DOCUMENT EXCERPT -
When Dr. Lucian Ashworth had to make the sudden switch to remote teaching in March, he stuck to a time-tested adage: Keep it simple.
Dr. Ashworth, a professor and head of the Department of Political Science, Faculty of Humanities and Social Sciences, taught remotely for the first time when COVID-19 shut down in-person classes.
“As long as I was communicating with them, they felt that at least someone was in control.”
The period that followed was stressful, he says. But he focused on remaining in his comfort zone and staying in touch with students as everyone adjusted.
“It didn’t matter that it was not pretty,” he said. “It didn’t matter that things were going wrong. As long as I was communicating with them, they felt that at least someone was in control and that things were moving forward.”
But keeping his comfort zone in mind didn’t mean that his courses didn’t change, he says. In order to adjust his materials for online and remote learning, Dr. Ashworth asked an experienced friend in Australia for advice.

WHAT YOU SHOULD DO -
Please pick up the piece above on Dr. Lucian Ashworth's switch to remote teaching and continue it from its last sentence.

ENTRIES PROVIDED -
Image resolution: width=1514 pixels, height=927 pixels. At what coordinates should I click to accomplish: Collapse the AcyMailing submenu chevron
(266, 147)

---

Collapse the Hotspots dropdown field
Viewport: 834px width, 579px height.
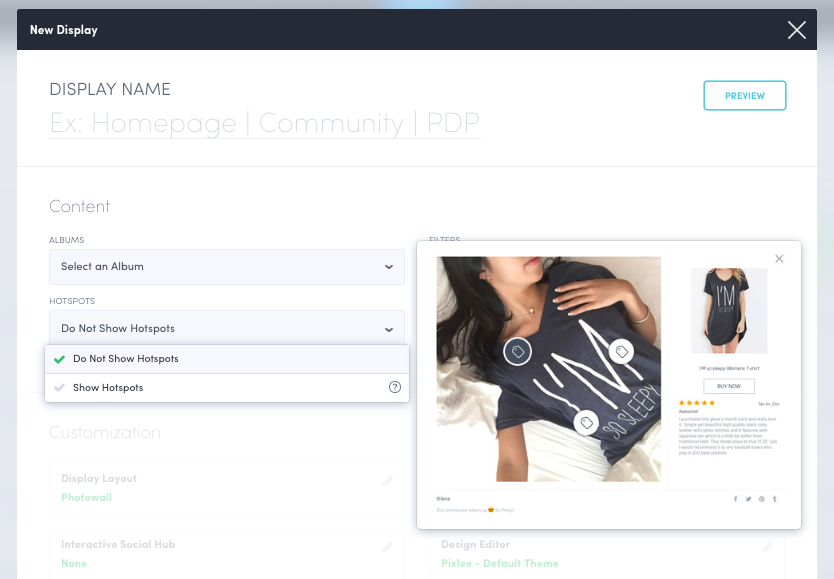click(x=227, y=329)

==

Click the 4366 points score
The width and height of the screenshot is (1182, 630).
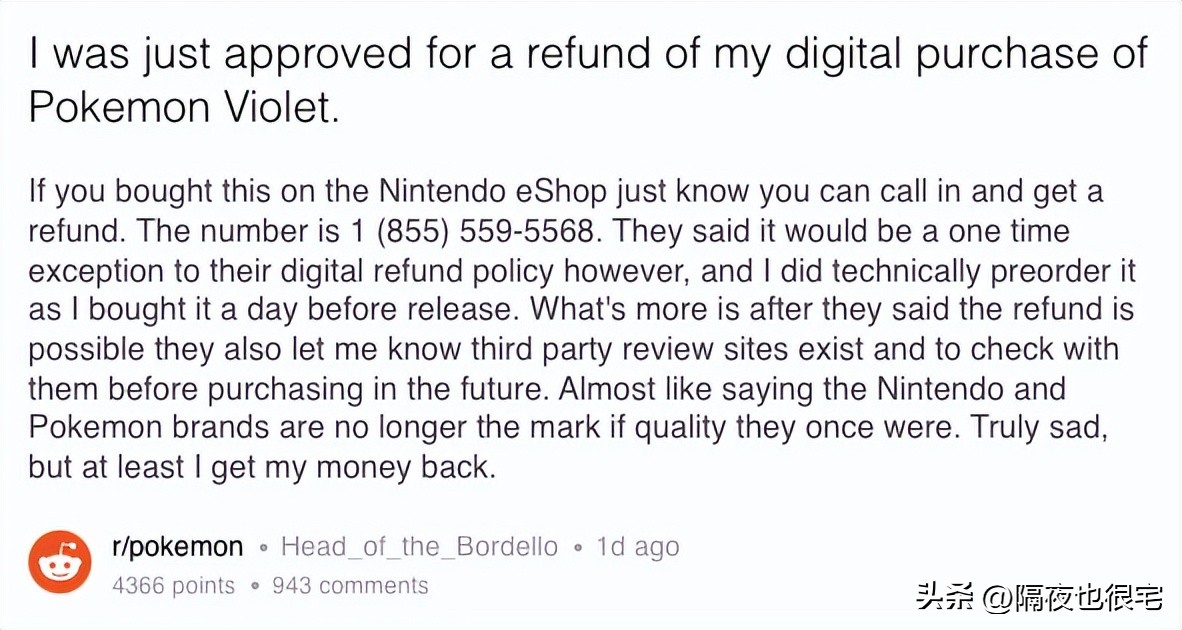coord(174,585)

OUTPUT FOR THIS EXERCISE -
“There’s no point in not benefitting from someone else’s learning curve,” he told Memorial’s Centre for Innovation in Teaching and Learning in its latest Teaching Tuesdays video.
The course as a story
With his friend’s advice and his own love of the lecture in mind, Dr. Ashworth changed his course plans for online and remote delivery.
He tries to design his courses as a narrative, he says, and builds twists, cliffhangers and pacing into his lectures. His image-based slideshows complement his narrative lectures.
To combine the tools, he recorded voiceovers for the slideshows and edited them into 20-minute segments. He also used online rooms for discussions with students.
“Both of these kind of mirror my face-to-face structure but in a new format,” he said.
Dr. Ashworth also wrote a supplement to the existing course syllabus — “a kind of pandemic souvenir edition” — that tracked changes made to the now-remote course.
“I told them that all of the deadlines had now become guidelines.”
He’s also changing some course assignments and looking at alternative assessment methods. For example, his Australian friend suggested an asynchronous poster presentation mixing text and visuals as an assignment.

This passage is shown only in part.